United States District Court, E.D. New York
Feb 18, 2009
08 CV 693 (E.D.N.Y. Feb. 18, 2009)

Opinion

08 CV 693.

February 18, 2009


MEMORANDUM ORDER


On April 28, 2004, petitioner pled guilty pursuant to a plea agreement to importation of an unspecified quantity of a controlled substance in violation of 21 U.S.C. § 952(a), § 960(a)(1) and § 960(b)(3), a lesser-included offense of Count One of a two-count indictment. On December 17, 2004, he was sentenced to to 37 months imprisonment, the low end of the applicable range under the United States Sentencing Guidelines. He filed a notice of appeal pro se on March 2, 2005. Assigned appellate counsel moved to withdraw pursuant to Anders v. California, 386 U.S. 738 (1967), and respondent moved for dismissal based on petitioner's waiver of his appellate rights. The Second Circuit dismissed the appeal on the ground that the notice of appeal was untimely. Despite petitioner's having received every conceivable benefit of his plea agreement, and a term of imprisonment well below the estimate contained therein, he persists in attacking his sentence.

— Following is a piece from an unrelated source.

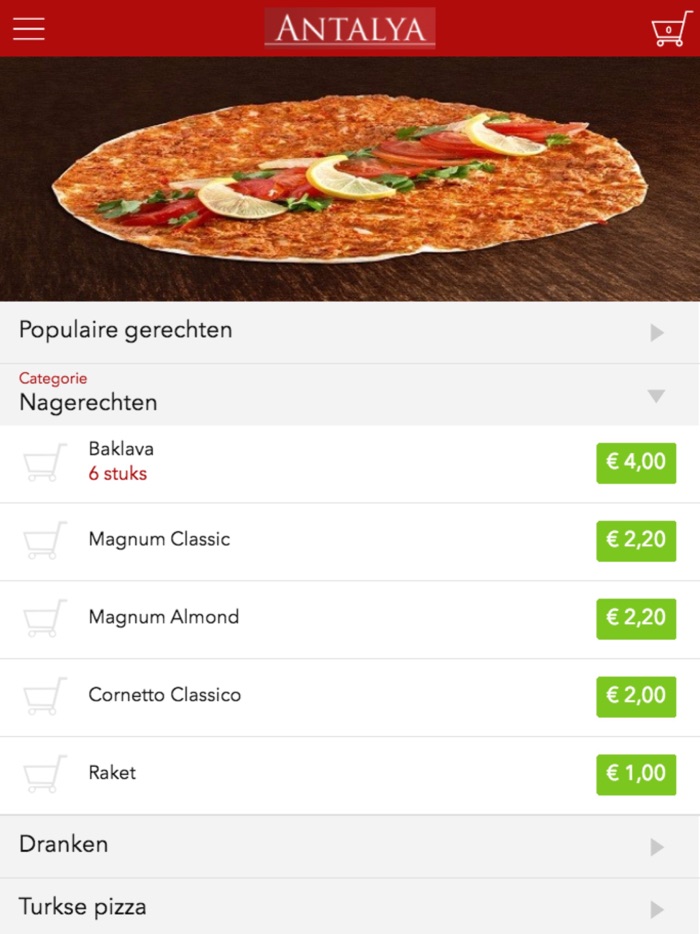Click cart icon beside Magnum Almond

45,618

On February 22, 2007, petitioner, pro se, filed papers captioned "Motion to be Resentenced as a Misdemeanor Pursuant to a Writ of Error Coram Nobis." The Court notified petitioner by order dated October 9, 2007, that unless he opted to withdraw his application, it would be considered a motion pursuant to 28 U.S.C. § 2255. The Court granted petitioner's request to withdraw the application on November 19, 2007. Petitioner re-filed his application as a Section 2255 petition on February 13, 2008.

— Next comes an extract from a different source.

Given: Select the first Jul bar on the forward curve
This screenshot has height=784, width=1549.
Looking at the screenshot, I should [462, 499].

Petitioner argues that his conviction should have been a misdemeanor rather than a felony because drug quantity was neither specified in the plea agreement nor stated during the plea colloquy, and he contends that counsel was ineffective for failing to make this argument at sentencing. In addition, in his papers dated February 13, 2008, he asserts for the first time that counsel erroneously advised him that if he pled guilty he would receive a sentence of six to twelve months imprisonment.

Background

Count One of petitioner's indictment charged him with knowingly and intentionally importing one kilogram or more of a substance containing heroin, in violation of 21 U.S.C. § 952(a), § 960(a)(1), and § 960(b)(1)(A). Petitioner pled to the lesser-included offense of importation of an unspecified quantity. He was thus subject to the statutory penalty provisions set forth in 21 U.S.C. § 960(b)(3), requiring no mandatory minimum and a maximum of twenty years imprisonment. In contrast, 21 U.S.C. § 960(b)(1)(A), the penalty provision applicable to importation of one kilogram or more of heroin, mandates a ten year minimum term of imprisonment. As set forth in the plea agreement, petitioner's estimated sentence under the United States Sentencing Guidelines, with a base offense level of 30, a four point reduction for minimal role, and a two point reduction for acceptance of responsibility, was 51 to 63 months.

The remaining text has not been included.